The discovery of RNA interference (RNAi) a decade ago revolutionized the scientific community’s understanding of how gene function is coordinated in cells.  All plants and animals possess the machinery to effect RNA interference triggered by exogenously delivered or genetically expressed small RNAs.  A number of novel strategies for using the RNAi mechanism to silence the action of individual genes were developed here at UMass Medical School (UMMS).

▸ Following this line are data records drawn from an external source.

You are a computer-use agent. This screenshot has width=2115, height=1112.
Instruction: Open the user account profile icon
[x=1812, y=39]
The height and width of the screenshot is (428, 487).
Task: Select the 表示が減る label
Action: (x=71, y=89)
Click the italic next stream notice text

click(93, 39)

These discoveries offer the promise of new therapeutic approaches to diseases such as cancer, diabetes, degenerative diseases of the eye and central nervous system – including Alzheimer’s disease, Huntington’s disease, and ALS (Lou Gehrig Disease), as well as for acute and chronic viral infections such as hepatitis C virus and HIV/AIDS.
 
RNAi technology can be used in two complementary ways toward creating new human therapies.

  1. RNAi can be used as a research tool to elucidate new targets against which small molecule drugs can be identified and developed.  In this way, RNAi is used to speed and focus the development of traditional drugs.  The RNAi Institute will procure and be a repository for full genome-covering, short-hairpin RNA (shRNA) and small interfering RNA (siRNA) libraries that can be used in screening.  The RNAi Reagents Core will prepare libraries in retroviral and lentiviral vectors applicable to most cell types.  The libraries then can be applied to diverse systems in target discovery programs. 
  2. RNAi itself can be used to reduce the hyperactivity of harmful genes.  In this application, RNAi is the therapy.  Most of the fundamental advances in the use of RNAi as a therapy were discovered at UMMS; the discovery of so-called ‘small interfering RNA’s’-pieces of RNA short enough to act as drugs-and the invention of shRNAs which allow RNAi to be delivered by gene therapy methods.  The discovery of microRNAs which regulate gene expression in many disease states, provide new targets for RNAi therapeutics.  Recently, UMMS scientists have discovered exciting new ways of prolonging the lifetime of RNAi in blood and in tissues, thereby extending the time and extent of gene silencing.  These discoveries must now be translated into novel therapies for human diseases.